Der 12. April 1999 war ein schwarzer Montag für die Stadt Wuppertal, als die berühmte Schwebebahn, ein Symbol für technologischen Fortschritt und Sicherheit, zur Todesfalle wurde. An diesem Tag ereignete sich das schwerste Unglück in der Geschichte der Wuppertaler Schwebebahn, das bis heute in den Herzen der Menschen nachhallt.

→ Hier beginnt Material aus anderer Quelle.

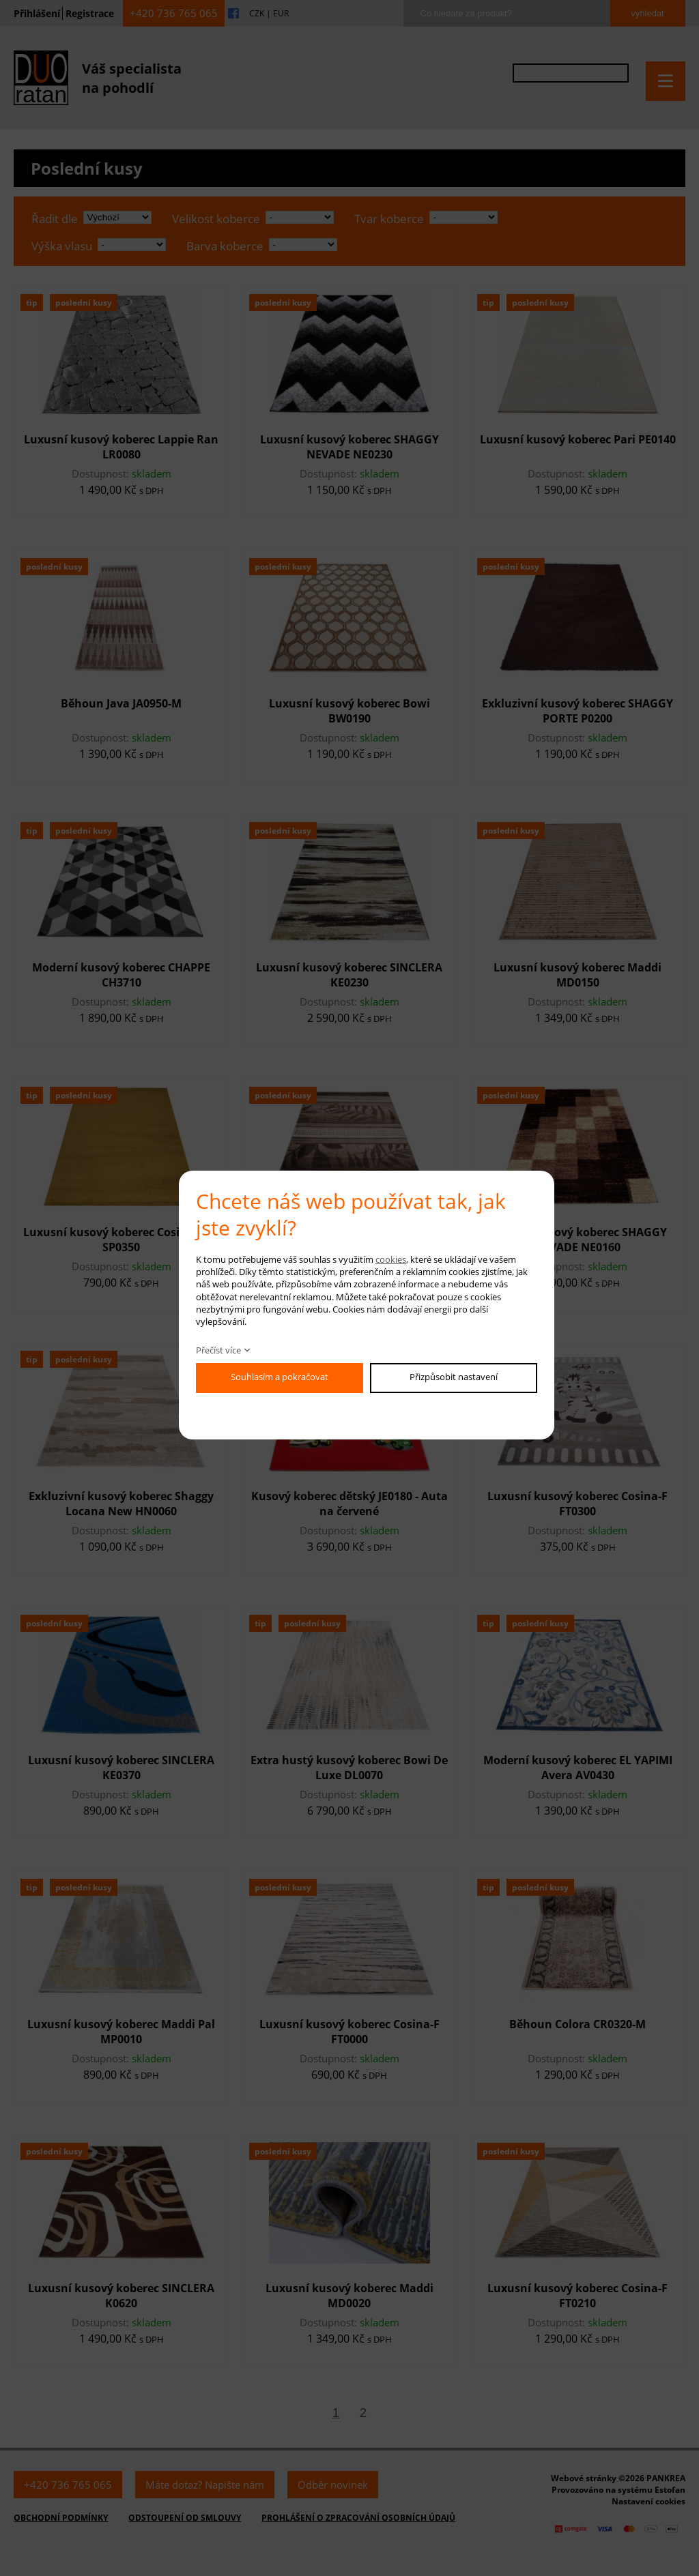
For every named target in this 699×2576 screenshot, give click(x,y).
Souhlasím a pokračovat (279, 1377)
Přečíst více (218, 1350)
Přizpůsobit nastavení (454, 1377)
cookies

Am frühen Morgen des 12. April, gegen 05:45 Uhr, fuhr das Gelenkfahrzeug Nummer 4 vom Typ GTW 72 als erster Zug des Tages auf der Strecke nahe der Schwebebahnstation Robert-Daum-Platz. Mit einer Geschwindigkeit von rund 30 km/h kollidierte der Zug mit einem stählernen Bauteil, das fälschlicherweise auf der Fahrschiene verblieben war. Dieser verhängnisvolle Zusammenstoß führte zum Entgleisen des Wagens und zum Sturz in die Tiefe der Wupper.
Fünf Menschen verloren ihr Leben, und 47 weitere wurden schwer verletzt, als der Zug aus fast zehn Metern Höhe abstürzte und auf eine Fernwärmeleitungsbrücke fiel. Ein abgerissenes Drehgestell durchschlug kurz darauf den Wagenkasten und verstärkte das Ausmaß der Katastrophe.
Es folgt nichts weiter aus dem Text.